Extracted records START
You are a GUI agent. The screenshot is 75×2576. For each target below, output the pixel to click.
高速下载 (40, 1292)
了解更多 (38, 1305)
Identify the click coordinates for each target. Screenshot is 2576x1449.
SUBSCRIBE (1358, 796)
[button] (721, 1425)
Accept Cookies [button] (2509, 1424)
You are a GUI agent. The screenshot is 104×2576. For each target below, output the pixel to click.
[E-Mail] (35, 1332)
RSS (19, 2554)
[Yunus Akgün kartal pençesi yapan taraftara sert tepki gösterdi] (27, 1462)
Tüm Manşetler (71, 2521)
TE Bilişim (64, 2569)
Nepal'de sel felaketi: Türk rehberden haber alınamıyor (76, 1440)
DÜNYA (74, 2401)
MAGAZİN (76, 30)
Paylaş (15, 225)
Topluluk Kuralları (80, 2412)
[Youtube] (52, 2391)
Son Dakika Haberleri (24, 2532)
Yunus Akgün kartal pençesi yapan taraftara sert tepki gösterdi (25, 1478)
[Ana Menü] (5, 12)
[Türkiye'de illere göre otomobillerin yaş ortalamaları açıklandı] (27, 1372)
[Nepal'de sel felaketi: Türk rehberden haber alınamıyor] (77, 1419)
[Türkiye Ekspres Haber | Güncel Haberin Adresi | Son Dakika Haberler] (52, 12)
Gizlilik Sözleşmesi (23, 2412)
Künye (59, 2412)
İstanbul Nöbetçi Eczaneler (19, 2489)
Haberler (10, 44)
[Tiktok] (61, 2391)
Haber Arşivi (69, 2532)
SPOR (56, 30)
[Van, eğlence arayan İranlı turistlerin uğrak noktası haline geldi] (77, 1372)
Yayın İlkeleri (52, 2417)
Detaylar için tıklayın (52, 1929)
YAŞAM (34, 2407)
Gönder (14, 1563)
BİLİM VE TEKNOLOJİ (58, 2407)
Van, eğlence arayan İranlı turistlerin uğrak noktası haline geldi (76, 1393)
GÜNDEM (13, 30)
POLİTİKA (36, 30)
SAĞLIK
Extracted records END
→ **Assignment**
What lines hold the string "yapan"? Pick them out of the data.

→ **Solution**
[Yunus Akgün kartal pençesi yapan taraftara sert tepki gösterdi] (27, 1462)
Yunus Akgün kartal pençesi yapan taraftara sert tepki gösterdi (25, 1478)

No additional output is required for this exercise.